Для перехода в раздел управления черным списком паролей требуется нажать на кнопку "Черный список паролей" в разделе "Управление парольными политиками". Раздел содержит следующие возможности и информацию:
- Список запрещенных к использованию паролей;
- Строка поиска для поиска запрещенного пароля;
- Строка ввода пароля и кнопку "Добавить" - Ввести пароль и нажать кнопку для добавления в черный список;
- Кнопка - Нажать для удаления пароля из списка запрещенных;
- Кнопка - Нажать для обновления списка.
Особенности парольной политики для MS AD
При настройке интеграции с внешним LDAP-источником типа Microsoft Active Directory следует учитывать, что пользователи домена могут использовать свой старый пароль для доступа к сети в течение 60 минит после изменения пароля. Это позволяет разрешить фоновым процессам получать доступ к сети и работать, пока распространяется изменение пароля. Данное изменение поведения проверки подлинности сети NTLM существует, начиная с Microsoft Windows Server 2003 с пакетом обновления 1 (SP1).

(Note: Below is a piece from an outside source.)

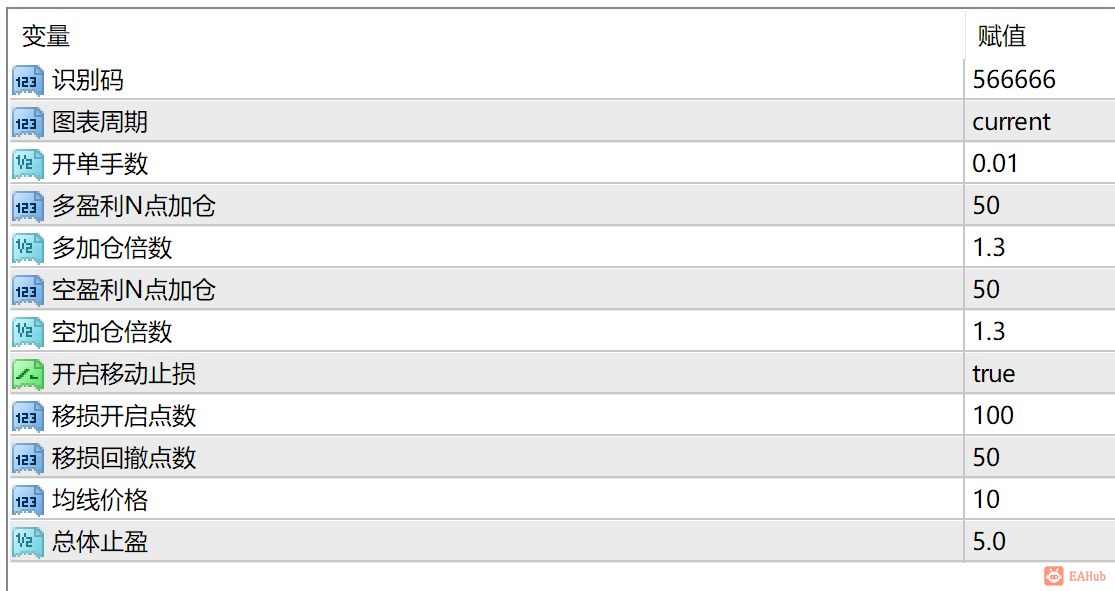Select the 空盈利N点加仓 variable row

(486, 289)
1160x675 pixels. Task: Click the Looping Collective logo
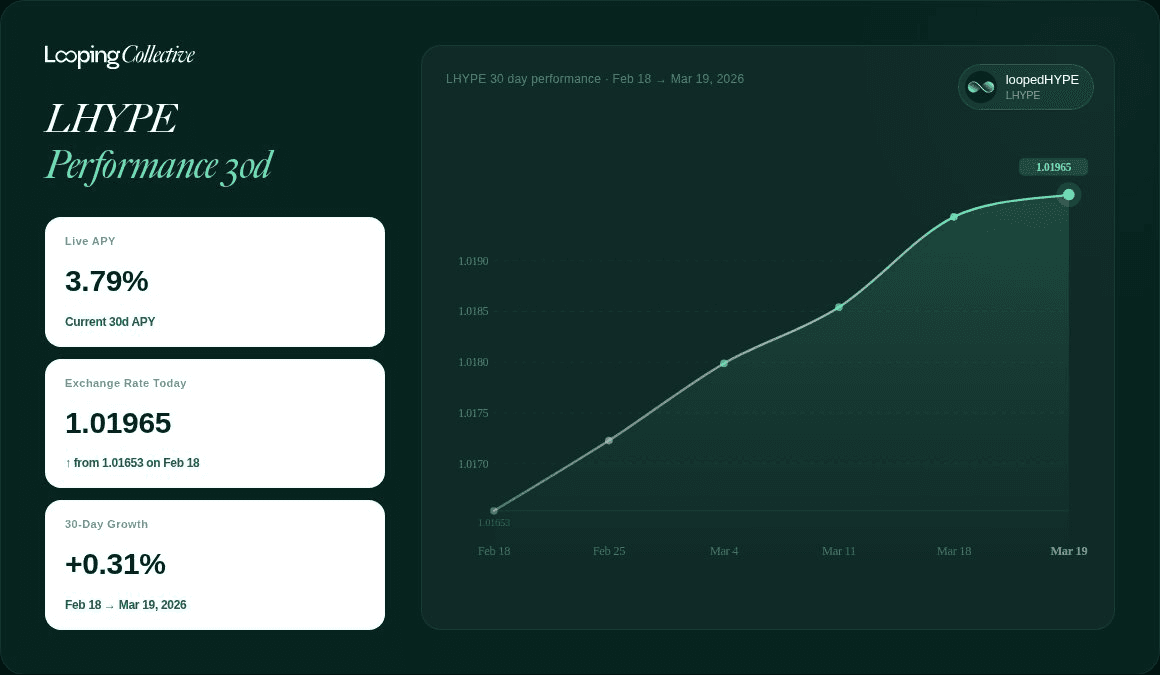pos(119,56)
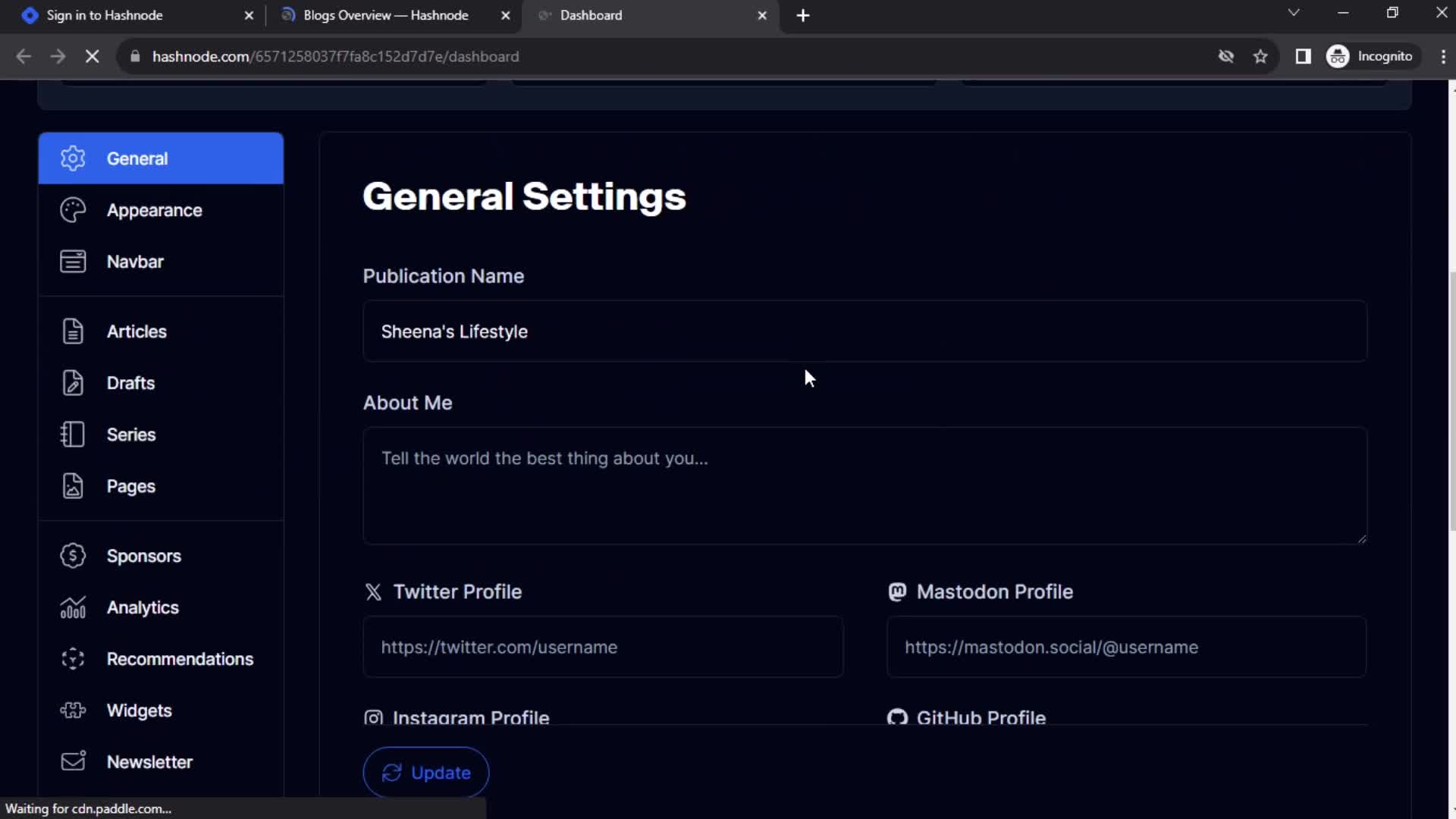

Чтобы изменить период существования старого пароля, требуется совершить следующие действия на стороне MS AD:
В меню "Пуск" выберать пункт "Выполнить", ввести команду
regedit
и нажать ОК.Открыть подраздел реестра:
HKEY_LOCAL_MACHINE\SYSTEM\CurrentControlSet\Control\Lsa
В меню "Правка" выбрать пункт "Создать", а затем параметр DWORD.
Ввести
OldPasswordAllowedPeriod
в качестве имени DWORD и нажать клавишу ВВОД.Щелкнуть правой кнопкой мыши
OldPasswordAllowedPeriod
и нажать "Изменить".В поле "Значение" ввести время в минутах, в течение которого будет разрешено использование старого пароля, затем нажать ОК и закрыть редактор реестра.
В случае, когда старый пароль скомпрометирован, администратору следует сбросить его следующим способом:
- Запустить оснастку "Пользователи и компьютеры Active Directory".
- Найти учетную запись пользователя, пароль которой необходимо сбросить.
- Щелкнуть правой кнопкой мыши на объект пользователя и нажать кнопку "Сбросить пароль".
- Ввести новый пароль в поле "Новый пароль" и в поле "Подтверждение пароля ".У
- Задать, что пользователю необходимо изменить пароль при следующем входе и нажать ОК.